Linear cryptanalysis was introduced by Matsui in 1993 [31], and is one of the main symmetric cryptanalysis families. These statistical attacks, which in their most basic version exploit linear correlations between some bits of the plaintext, key and ciphertext, have benefited from many improvements and refinements over the years. For example, the introduction of linear hulls in [36] deepened the understanding of the underlying principles of linear attacks. There has also been a progressive development of techniques which exploit several linear approximations at the same time. In particular, multiple linear attacks were proposed in [7], and multidimensional attacks in [25, 26]. Also important is the construction of statistical models which effectively predict the parameters of these attacks - in this respect, we highlight works such as [9, 12, 21, 38].
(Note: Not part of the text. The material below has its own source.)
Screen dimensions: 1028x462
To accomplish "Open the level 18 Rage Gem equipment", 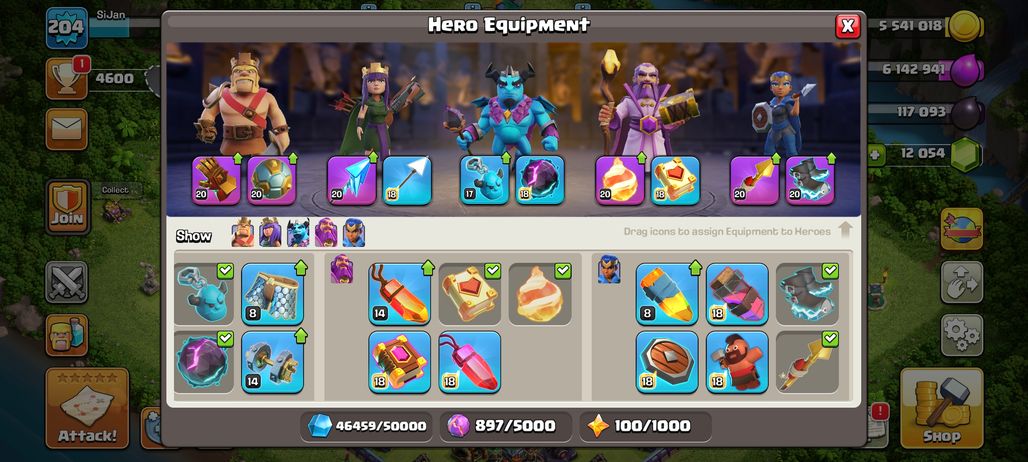I will (469, 362).
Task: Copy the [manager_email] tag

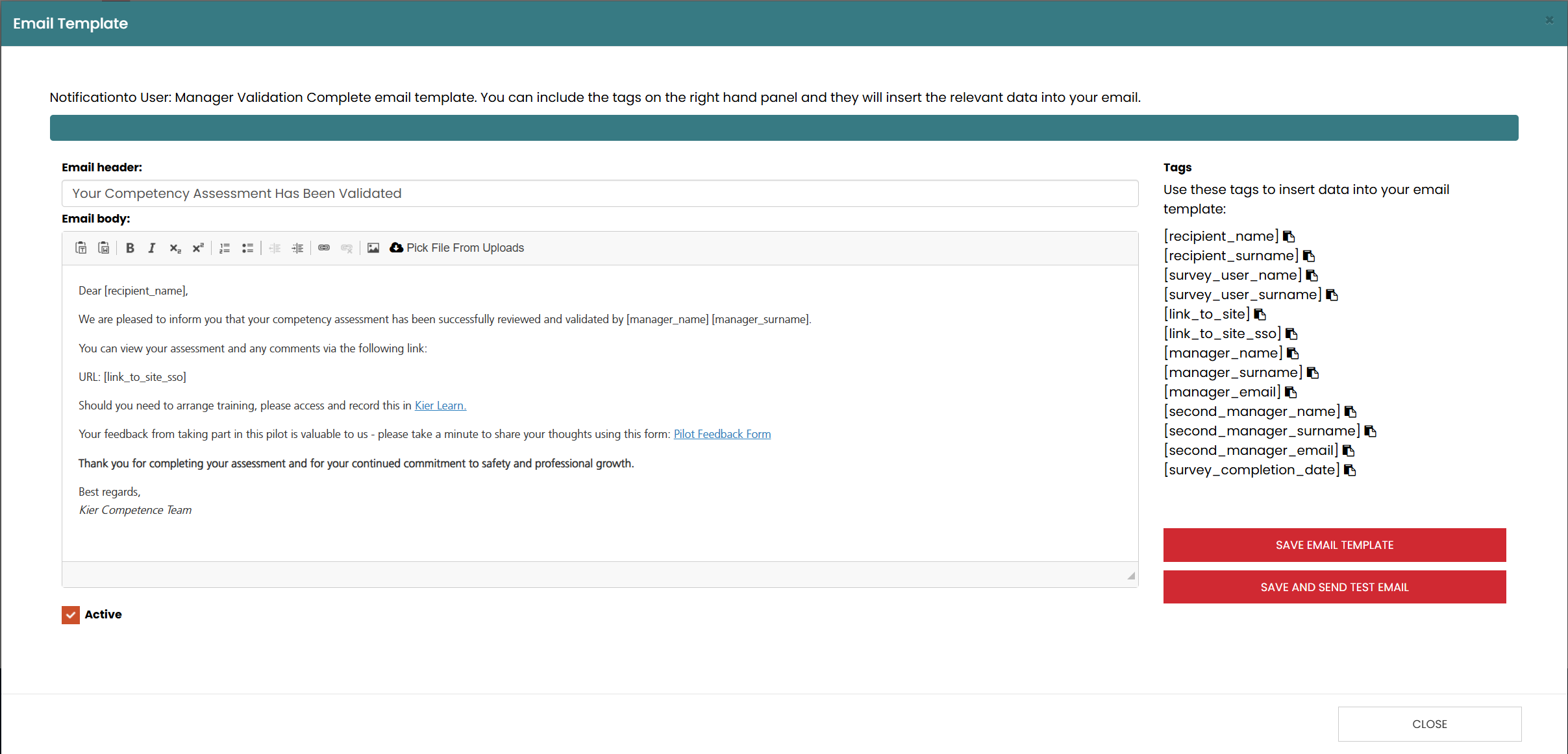Action: pyautogui.click(x=1291, y=392)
In [31] Matsui proposed the partial key-recovery attack known as Algorithm 2 in the form of a last round-attack. The time complexity of this algorithm was greatly improved by the results from Collard et al. [18] using the FFT (Fast Fourier Transform). Despite the focus of many publications on improved ways of searching for linear distinguishers and estimating their capacity, little has been done regarding improvements of the key-recovery part, and the result from [18] and its application to some last-round multidimensional attacks in [35] are, to the best of our knowledge, the main known contributions in this direction.

Matsui introduced linear cryptanalysis for an attack on DES [34]. Linear cryptanalysis is a powerful tool that provides the best known attacks (like [12] or [24]) on several popular ciphers, such as PRESENT [11], NOEKEON [20], some variants of Simon [4] and most recently TRIFLE-BC [22].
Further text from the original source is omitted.